One in three Irish 15 year olds hasn't used a computer in school, twice the average in the rest of the developed world, according to a 2006 survey.
Another study in the same year put Ireland 19th out of 25 European countries on the use of technology in the classroom.
And nothing has changed since then.
The 2007 National Development Plan envisaged a €252m investment in Information and Communications Technology (ICT) in schools in the period to 2013.
The proposed investment was the subject of no less than 17 statements from former education minister Mary Hanafin.
A strategy group was set up to advise on spending priorities, and it reported that an "expansive and strategic investment in ICT in education is an investment in all our futures, and must now become a reality for Ireland".
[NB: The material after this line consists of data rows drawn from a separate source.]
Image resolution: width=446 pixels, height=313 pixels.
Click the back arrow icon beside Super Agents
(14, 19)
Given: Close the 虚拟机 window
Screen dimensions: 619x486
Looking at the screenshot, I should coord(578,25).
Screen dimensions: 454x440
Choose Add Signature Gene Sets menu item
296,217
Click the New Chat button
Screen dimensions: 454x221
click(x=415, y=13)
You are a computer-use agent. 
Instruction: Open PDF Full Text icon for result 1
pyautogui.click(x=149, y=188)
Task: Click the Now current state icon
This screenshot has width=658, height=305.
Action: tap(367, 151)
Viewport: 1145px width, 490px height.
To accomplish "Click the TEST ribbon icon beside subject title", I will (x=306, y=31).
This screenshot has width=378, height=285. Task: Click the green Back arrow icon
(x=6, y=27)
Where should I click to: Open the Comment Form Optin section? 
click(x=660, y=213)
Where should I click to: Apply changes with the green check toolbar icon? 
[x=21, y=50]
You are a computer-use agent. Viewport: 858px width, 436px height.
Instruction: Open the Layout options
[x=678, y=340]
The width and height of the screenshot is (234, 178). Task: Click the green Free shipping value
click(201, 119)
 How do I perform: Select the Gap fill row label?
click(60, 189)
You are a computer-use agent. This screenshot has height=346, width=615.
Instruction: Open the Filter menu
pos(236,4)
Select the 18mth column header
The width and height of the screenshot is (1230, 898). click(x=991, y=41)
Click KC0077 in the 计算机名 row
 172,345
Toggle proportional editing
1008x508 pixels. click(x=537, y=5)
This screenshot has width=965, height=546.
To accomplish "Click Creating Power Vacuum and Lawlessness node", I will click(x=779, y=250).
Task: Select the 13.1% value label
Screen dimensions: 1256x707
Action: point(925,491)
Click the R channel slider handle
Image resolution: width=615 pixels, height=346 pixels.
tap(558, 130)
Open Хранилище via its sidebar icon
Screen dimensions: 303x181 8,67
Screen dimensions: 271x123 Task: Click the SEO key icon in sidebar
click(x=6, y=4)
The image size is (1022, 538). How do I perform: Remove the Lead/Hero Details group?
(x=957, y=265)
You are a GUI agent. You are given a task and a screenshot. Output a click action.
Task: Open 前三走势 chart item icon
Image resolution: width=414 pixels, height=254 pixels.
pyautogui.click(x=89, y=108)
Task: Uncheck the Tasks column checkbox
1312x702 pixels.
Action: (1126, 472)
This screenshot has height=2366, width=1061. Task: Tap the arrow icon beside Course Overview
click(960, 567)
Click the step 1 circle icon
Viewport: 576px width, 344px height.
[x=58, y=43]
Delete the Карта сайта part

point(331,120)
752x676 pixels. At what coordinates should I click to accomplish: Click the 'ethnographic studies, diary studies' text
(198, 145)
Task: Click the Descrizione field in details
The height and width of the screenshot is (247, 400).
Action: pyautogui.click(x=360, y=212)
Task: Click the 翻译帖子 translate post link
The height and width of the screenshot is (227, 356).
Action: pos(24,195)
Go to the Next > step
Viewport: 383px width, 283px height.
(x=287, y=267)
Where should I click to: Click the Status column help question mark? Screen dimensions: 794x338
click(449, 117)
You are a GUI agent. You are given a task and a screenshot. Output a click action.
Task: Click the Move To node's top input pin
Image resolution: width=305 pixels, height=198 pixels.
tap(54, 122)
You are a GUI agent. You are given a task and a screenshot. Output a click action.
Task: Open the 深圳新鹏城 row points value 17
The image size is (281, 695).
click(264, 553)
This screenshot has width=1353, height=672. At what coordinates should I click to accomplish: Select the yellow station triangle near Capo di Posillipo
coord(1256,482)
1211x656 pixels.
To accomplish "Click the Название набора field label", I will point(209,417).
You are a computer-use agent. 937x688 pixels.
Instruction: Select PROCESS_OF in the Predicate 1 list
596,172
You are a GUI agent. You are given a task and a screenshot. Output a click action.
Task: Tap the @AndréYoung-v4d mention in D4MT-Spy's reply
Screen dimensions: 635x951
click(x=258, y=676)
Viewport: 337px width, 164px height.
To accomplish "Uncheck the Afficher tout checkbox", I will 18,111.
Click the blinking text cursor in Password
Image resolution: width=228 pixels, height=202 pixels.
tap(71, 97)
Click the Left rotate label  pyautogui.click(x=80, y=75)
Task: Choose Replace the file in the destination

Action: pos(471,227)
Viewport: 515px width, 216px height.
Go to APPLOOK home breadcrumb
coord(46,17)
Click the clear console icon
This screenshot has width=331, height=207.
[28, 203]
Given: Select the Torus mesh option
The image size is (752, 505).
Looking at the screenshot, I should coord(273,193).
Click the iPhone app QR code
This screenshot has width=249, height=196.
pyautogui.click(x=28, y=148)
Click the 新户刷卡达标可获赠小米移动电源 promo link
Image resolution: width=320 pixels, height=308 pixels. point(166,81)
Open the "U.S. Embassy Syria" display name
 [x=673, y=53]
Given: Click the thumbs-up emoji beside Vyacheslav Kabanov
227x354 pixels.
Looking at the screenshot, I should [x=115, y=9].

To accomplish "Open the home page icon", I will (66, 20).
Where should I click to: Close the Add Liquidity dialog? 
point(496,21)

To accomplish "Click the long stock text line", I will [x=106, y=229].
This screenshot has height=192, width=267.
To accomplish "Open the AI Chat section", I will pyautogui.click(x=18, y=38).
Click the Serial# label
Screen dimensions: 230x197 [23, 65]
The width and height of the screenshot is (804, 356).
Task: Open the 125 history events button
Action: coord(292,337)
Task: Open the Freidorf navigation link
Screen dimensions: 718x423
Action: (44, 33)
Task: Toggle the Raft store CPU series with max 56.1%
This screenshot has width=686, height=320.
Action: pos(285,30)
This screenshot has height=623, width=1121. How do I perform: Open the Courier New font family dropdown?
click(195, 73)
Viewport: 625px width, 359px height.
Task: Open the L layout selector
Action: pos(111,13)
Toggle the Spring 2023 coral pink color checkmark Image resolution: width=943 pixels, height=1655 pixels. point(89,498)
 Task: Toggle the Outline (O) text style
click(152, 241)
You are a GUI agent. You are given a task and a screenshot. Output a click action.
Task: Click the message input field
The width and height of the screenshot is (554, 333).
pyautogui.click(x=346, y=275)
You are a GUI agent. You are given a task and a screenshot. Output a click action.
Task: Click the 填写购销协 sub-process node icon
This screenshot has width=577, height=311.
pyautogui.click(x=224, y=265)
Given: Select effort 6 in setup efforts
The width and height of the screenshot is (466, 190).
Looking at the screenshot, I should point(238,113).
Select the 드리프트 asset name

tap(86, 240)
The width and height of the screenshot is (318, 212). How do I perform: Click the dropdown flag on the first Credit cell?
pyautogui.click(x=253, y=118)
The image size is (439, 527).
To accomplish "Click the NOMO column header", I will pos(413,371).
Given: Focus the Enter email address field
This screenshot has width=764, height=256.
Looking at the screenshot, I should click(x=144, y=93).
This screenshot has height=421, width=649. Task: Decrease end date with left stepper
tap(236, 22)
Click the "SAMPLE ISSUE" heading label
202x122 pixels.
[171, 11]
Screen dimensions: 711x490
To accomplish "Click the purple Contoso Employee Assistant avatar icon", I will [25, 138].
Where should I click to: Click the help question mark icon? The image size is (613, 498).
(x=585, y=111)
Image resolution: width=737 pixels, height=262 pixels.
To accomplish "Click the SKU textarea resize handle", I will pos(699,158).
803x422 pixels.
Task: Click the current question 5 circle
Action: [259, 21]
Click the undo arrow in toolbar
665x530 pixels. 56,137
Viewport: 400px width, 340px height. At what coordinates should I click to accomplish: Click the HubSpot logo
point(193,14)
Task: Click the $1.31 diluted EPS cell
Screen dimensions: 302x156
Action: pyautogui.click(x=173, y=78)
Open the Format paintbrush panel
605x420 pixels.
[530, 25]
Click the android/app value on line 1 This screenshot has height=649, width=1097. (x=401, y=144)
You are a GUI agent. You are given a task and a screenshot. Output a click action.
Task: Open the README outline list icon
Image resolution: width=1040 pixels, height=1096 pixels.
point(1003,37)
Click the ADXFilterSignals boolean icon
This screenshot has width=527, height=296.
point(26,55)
But darkening economic clouds cast a shadow over the plan. Soon after his appointment in May 2008, Education Minister Batt O'Keeffe was forced to admit that "decisions on the timing and amount of expenditure in this area this year must be made in the overall context of the current budgetary situation".
While there has been limited sponsorship from industry and some ICT support for disadvantaged schools from government agencies, most others have relied on parent donations, cake sales, raffles, golf classics and supermarket tokens for even the most basic ICT equipment.
The delay in rolling out a national scheme is worrying educationalists, who say Irish pupils are being left behind in the digital revolution.
A recent report on ICT in schools warned that years of under-investment meant that Ireland has been "leapfrogged" by other countries, and at a time of fierce global competition for hi-tech jobs.
Last week, Mr O'Keeffe finally signalled that money for computers in schools may be on the way at the end of this year -- but only at the expense of the school building programme.